Au Sénat cette semaine, la discussion sur la réforme Bachelot va relancer le débat sur la continuité des soins en zone déficitaire. Sur le terrain, certains généralistes n’ont pas attendu d’y être contraints et se sont déjà organisés pour répondre aux besoins des patients dans les zones sous-denses. Illustrations en Picardie, dans l’Orne, les Deux-Sèvres et la Mayenne.

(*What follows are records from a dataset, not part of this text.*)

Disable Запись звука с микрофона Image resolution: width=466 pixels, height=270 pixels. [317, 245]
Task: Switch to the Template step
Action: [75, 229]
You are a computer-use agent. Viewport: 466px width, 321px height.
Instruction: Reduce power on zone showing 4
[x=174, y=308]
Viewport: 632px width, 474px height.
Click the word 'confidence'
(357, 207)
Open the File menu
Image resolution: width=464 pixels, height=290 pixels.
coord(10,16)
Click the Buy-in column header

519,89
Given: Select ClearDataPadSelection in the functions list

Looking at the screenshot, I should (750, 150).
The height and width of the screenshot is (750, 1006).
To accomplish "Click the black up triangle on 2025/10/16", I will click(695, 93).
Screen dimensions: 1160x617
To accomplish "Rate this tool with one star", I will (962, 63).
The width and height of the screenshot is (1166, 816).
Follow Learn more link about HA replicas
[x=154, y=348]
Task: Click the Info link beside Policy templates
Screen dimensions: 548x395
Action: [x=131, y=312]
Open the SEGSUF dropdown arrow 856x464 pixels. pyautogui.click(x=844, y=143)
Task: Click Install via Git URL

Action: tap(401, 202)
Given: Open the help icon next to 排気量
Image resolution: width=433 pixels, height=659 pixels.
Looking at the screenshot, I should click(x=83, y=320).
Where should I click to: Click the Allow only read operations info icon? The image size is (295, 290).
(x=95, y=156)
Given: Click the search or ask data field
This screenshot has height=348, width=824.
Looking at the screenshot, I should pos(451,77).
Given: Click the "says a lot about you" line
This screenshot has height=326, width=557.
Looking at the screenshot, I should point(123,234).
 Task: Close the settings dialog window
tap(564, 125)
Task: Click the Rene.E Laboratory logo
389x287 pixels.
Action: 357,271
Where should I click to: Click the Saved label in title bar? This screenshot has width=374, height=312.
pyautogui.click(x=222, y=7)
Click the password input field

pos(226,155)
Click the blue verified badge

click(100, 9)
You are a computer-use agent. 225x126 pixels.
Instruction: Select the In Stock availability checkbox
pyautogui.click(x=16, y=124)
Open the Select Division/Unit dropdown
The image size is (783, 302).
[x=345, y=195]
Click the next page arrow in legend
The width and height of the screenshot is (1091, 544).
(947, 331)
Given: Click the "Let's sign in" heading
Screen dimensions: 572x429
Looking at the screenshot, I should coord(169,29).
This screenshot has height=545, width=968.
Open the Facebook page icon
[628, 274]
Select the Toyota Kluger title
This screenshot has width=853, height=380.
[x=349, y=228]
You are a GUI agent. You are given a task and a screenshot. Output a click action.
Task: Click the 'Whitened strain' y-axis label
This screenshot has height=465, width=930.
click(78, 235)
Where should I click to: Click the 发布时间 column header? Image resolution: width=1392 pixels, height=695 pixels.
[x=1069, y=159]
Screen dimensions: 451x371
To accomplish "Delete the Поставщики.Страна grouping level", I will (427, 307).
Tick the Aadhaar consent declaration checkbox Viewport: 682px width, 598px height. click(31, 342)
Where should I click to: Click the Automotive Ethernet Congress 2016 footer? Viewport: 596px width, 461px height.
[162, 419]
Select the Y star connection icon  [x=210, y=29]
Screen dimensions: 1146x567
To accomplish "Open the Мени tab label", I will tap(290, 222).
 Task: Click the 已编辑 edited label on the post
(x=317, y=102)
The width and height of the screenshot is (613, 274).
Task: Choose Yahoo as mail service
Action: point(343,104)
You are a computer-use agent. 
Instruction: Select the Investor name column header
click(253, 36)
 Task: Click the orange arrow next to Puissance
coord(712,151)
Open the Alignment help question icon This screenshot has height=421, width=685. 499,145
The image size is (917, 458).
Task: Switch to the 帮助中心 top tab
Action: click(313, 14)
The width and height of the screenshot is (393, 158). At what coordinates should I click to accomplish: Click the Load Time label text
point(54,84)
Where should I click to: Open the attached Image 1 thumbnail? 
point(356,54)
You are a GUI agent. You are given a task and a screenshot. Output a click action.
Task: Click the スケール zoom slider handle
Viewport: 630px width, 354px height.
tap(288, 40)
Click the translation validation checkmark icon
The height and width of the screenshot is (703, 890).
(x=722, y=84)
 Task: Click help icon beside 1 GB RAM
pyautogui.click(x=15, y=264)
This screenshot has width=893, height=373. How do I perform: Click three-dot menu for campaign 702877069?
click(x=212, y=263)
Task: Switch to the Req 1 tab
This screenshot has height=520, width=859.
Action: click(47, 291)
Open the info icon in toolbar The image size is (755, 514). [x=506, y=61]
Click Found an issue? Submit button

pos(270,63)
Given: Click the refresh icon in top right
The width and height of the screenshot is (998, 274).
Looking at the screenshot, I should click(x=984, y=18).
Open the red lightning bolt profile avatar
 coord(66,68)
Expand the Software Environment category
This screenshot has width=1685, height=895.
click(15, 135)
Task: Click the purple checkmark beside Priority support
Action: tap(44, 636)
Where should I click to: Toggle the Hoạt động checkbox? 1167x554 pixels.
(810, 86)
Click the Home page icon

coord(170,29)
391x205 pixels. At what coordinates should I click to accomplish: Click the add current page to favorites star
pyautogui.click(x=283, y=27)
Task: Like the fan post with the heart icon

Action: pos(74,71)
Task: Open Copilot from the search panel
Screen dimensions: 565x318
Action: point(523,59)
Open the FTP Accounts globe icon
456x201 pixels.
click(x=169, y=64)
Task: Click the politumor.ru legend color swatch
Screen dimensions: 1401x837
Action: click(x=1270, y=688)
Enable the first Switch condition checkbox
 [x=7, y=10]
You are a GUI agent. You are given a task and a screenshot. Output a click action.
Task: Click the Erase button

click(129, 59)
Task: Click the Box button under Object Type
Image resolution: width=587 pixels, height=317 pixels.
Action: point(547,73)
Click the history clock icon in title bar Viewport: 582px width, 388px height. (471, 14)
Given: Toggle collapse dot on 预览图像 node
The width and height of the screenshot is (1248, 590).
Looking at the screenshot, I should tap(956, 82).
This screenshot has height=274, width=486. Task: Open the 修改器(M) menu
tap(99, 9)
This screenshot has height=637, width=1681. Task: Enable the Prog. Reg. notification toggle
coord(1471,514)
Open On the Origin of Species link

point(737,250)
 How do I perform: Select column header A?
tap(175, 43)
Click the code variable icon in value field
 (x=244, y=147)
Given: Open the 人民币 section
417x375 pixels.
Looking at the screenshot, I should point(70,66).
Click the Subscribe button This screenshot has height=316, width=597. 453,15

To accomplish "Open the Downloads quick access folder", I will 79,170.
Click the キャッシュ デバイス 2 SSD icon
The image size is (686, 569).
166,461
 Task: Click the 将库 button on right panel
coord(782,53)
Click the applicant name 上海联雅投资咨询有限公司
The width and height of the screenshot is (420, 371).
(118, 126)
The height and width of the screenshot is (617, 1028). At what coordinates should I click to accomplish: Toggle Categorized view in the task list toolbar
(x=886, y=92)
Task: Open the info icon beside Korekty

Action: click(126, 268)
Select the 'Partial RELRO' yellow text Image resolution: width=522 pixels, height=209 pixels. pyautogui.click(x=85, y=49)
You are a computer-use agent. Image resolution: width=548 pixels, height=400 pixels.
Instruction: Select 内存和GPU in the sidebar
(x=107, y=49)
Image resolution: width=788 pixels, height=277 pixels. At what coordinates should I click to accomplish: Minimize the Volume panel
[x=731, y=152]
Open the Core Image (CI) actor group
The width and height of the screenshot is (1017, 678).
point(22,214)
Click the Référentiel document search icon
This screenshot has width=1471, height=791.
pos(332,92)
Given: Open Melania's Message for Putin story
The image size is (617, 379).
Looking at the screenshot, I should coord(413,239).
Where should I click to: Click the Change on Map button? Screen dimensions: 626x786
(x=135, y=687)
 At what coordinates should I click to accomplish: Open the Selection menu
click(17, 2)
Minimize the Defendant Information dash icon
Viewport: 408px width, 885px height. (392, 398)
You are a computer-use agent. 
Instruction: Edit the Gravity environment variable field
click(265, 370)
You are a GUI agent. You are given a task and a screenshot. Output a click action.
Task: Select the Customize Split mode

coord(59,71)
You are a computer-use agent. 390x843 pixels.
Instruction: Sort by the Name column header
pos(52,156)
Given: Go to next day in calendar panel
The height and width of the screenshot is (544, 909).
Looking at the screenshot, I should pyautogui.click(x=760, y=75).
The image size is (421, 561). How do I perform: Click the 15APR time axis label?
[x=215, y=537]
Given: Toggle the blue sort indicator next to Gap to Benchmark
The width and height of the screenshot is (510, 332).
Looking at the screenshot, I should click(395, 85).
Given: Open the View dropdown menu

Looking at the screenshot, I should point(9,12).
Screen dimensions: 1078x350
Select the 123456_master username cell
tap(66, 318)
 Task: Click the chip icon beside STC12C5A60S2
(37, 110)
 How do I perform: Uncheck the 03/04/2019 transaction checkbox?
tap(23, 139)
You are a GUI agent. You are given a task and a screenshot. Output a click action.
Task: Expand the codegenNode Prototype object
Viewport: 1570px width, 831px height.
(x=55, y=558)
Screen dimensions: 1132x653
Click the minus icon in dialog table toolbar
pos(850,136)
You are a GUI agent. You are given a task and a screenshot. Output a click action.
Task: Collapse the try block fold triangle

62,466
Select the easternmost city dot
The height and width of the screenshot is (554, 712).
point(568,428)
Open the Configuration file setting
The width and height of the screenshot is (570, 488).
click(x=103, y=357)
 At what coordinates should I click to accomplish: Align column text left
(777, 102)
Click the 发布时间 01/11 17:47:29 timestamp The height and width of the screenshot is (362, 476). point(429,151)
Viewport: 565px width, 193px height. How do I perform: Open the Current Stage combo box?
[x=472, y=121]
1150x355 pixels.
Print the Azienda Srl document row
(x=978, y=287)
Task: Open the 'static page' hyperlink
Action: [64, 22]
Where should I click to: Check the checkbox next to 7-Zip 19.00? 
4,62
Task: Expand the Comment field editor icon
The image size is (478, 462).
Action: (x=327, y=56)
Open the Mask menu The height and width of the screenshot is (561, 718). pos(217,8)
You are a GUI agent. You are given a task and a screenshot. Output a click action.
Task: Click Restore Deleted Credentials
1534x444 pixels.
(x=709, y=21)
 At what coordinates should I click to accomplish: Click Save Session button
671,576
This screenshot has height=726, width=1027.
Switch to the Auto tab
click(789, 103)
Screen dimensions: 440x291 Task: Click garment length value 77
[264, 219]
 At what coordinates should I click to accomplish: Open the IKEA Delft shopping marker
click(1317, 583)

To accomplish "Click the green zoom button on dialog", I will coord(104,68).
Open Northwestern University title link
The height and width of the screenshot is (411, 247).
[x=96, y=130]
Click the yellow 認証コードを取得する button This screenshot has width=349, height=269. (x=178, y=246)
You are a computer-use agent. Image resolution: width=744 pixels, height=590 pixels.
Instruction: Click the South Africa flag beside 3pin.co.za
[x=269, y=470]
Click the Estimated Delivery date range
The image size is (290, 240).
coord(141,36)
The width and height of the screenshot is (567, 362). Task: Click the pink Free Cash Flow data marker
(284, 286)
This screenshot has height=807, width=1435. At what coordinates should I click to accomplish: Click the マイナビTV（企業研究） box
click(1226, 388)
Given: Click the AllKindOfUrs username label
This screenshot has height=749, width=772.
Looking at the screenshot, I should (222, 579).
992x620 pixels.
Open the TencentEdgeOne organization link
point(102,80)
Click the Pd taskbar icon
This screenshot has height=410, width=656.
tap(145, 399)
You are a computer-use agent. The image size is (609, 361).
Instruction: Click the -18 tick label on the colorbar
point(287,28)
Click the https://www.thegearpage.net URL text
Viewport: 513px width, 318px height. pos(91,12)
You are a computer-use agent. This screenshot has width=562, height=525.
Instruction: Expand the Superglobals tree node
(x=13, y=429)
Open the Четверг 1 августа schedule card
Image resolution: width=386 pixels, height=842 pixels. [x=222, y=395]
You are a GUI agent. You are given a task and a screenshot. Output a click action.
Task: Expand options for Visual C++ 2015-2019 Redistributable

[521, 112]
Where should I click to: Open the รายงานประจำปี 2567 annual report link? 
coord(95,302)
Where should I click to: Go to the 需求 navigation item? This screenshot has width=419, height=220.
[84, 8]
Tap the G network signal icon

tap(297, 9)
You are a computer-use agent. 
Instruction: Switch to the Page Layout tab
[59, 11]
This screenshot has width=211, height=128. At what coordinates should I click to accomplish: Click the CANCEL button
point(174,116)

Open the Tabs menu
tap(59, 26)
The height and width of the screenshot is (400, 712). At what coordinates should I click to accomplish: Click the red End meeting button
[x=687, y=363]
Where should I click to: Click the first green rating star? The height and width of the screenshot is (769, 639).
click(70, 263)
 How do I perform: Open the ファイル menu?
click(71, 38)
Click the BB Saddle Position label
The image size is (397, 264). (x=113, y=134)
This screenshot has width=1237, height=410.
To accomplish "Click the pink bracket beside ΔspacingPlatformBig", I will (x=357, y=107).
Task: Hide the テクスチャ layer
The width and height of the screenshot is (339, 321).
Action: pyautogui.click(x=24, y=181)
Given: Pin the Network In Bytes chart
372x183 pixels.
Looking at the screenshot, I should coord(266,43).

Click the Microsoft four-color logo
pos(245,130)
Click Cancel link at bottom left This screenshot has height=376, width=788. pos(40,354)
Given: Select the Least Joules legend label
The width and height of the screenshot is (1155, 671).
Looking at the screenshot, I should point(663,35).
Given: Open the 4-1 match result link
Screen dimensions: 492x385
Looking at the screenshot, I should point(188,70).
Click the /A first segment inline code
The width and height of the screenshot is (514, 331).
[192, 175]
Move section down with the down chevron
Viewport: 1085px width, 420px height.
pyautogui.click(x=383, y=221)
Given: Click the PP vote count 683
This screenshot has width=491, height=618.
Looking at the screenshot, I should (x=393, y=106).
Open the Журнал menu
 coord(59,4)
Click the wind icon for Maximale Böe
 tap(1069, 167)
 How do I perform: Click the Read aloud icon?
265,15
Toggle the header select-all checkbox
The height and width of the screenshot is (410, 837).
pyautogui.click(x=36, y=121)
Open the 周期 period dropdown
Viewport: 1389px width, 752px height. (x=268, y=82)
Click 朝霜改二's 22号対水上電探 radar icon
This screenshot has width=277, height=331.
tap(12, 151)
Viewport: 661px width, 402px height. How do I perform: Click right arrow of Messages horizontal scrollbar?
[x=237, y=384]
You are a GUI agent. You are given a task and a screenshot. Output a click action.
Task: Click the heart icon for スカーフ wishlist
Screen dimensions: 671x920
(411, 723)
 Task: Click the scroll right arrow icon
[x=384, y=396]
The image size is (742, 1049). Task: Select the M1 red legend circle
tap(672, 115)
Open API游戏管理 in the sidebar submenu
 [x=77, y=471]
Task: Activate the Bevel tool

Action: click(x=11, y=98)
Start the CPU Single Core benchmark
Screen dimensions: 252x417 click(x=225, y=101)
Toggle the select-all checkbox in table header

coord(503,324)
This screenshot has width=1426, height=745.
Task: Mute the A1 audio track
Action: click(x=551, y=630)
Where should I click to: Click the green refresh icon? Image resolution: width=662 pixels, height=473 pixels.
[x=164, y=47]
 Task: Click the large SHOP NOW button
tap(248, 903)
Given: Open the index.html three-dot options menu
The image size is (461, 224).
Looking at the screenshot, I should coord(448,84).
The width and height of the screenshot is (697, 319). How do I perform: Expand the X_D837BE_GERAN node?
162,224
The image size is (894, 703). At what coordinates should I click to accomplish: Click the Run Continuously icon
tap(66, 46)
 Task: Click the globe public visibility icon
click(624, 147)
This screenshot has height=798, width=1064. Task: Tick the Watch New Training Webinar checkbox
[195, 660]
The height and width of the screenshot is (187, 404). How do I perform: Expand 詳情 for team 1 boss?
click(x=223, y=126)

Le caractère obligatoire des contrats santé-solidarité chers à Roselyne Bachelot à peine retirés du dispositif « HPST » par la commission des Affaires sociales du Sénat sera-t-il réintroduit lors de l’examen du texte sur lequel se penche cette semaine la Haute Assemblée ? La question reste très sérieusement posée. A tel point que vos représentants, Csmf et SML en tête, font feu de tout bois pour éviter la mise en place d’un dispositif sanitaire contraignant pour les médecins. En clair, la mise en place d’un Schéma régional d’organisation sanitaire libéral et son corollaire, l’instauration à terme de sanctions, notamment financières, pour les médecins généralistes,
installés dans des communes qui ne présentent pas de déficit de médecins, mais limitrophes de zones sous-denses et qui refuseraient d’aller y exercer quelques jours par semaine.
Solutions originales
Pour autant, sur le terrain, les généralistes n’ont pas attendu des dispositions législatives pour
se pencher sur le problème et y apporter des débuts de réponse. Nécessité faisant loi, élus locaux, monde libéral et services d’assurance-maladie commencent à développer des solutions originales. Mais ils ont surtout retenu les échecs de certaines initiatives qui se sont davantage révélées être de fausses bonnes idées que des réponses adaptées et pérennes. Comme le développement des cabinets secondaires qui semble donner, à tout le moins, des résultats mitigés. Si à Marly-Gomont, il est encore trop tôt pour se prononcer (lire article page suivante), dans le département de l’Aube, à quelques encablures de Troyes, chef-lieu du département, le verdict que dresse le Dr Catherine Bulchozer, dans sa « Lettre ouverte d’un médecin volontaire pour les zones sous-dotées » est sans appel. Cette consœur installée dans l’agglomération troyenne s’aperçoit qu’un nombre important de ses patients vient la consulter du Barséquanais, l’une des extrémités du département. Ces derniers se plaignent de la carence de médecins dans leur commune. Le Dr Bulchozer imagine donc « d’anticiper la loi Bachelot » et d’ouvrir un cabinet secondaire en zone déficitaire aux Riceys, situé à 50 km de Troyes. Contact est pris avec le conseil de l’Ordre qui donne son feu vert, avec le maire de la commune et le conseil général. Le 3 octobre 2008, le Dr Bulchozer rejoint ainsi un confrère dans la maison médicale, son tout nouveau cabinet secondaire. Léger problème cependant, le niveau d’activité du Dr Bulchozer aux Riceys a toutes les allures d’un électro-encéphalogramme plat. Bref, après plusieurs semaines d’un grand écart entre son cabinet troyen et celui des Riceys, elle décide d’arrêter les frais et de retourner définitivement à Troyes…
Bien plus productifs sont, en revanche, les initiatives qu’ont monté des généralistes de Mayenne, de l’Orne ou de Picardie. « Parce que nous avons réussi à mobiliser les énergies de l’ensemble des acteurs concernés », témoignent-ils à l’unisson. Organisation en pôles de santé, en territoires médicaux, recours aux collaborateurs libéraux ou à des remplaçants permanents, ces débuts de réponses à la pénurie de médecins dans les campagnes donnent des résultats. Des modes d’organisation qui, de l’avis unanime de ces précurseurs, préfigurent le tournant de l’exercice de la médecine générale de demain en milieu rural. A une double condition cependant. Qu’il ne se fasse pas sous la contrainte. Et qu’il s’articule autour de projets avant tout médicaux et non politiques.